§ **Written exercise**
Transcribe every line of the listing below verbatim, leaving out the pictures.

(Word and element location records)
<<<<

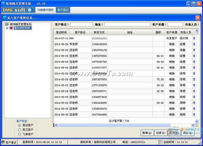Click the 装饰精灵管理系统 root node icon
The height and width of the screenshot is (146, 203).
pyautogui.click(x=7, y=24)
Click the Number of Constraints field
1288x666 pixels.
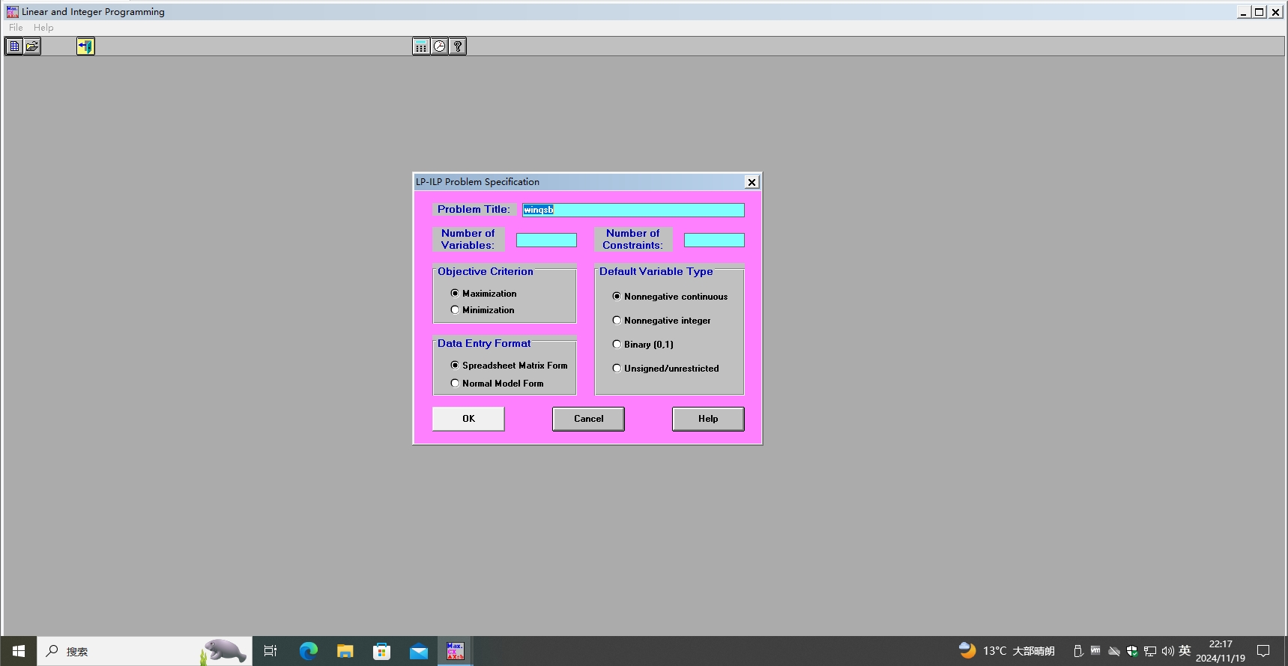pos(714,240)
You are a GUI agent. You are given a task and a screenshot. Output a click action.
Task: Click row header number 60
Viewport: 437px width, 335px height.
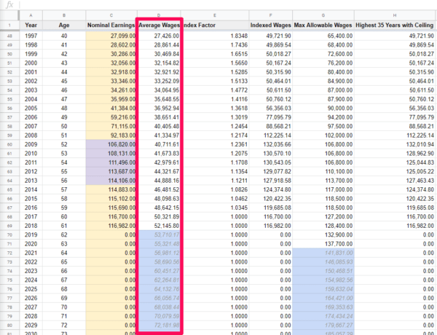tap(8, 144)
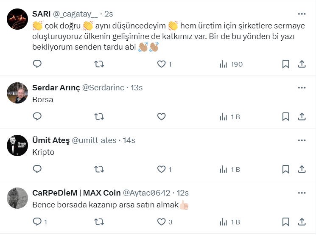This screenshot has height=235, width=316.
Task: Open Serdar Arınç's profile name link
Action: 56,88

>>>>

§ **Completed exercise**
Click the 装饰精灵管理系统 root node icon
The height and width of the screenshot is (146, 203).
pyautogui.click(x=7, y=24)
Click the Number of Constraints field
1288x666 pixels.
pos(714,240)
You are a GUI agent. You are given a task and a screenshot. Output a click action.
Task: Click row header number 60
Viewport: 437px width, 335px height.
tap(8, 144)
This screenshot has height=235, width=316.
Task: Open Serdar Arınç's profile name link
Action: 56,88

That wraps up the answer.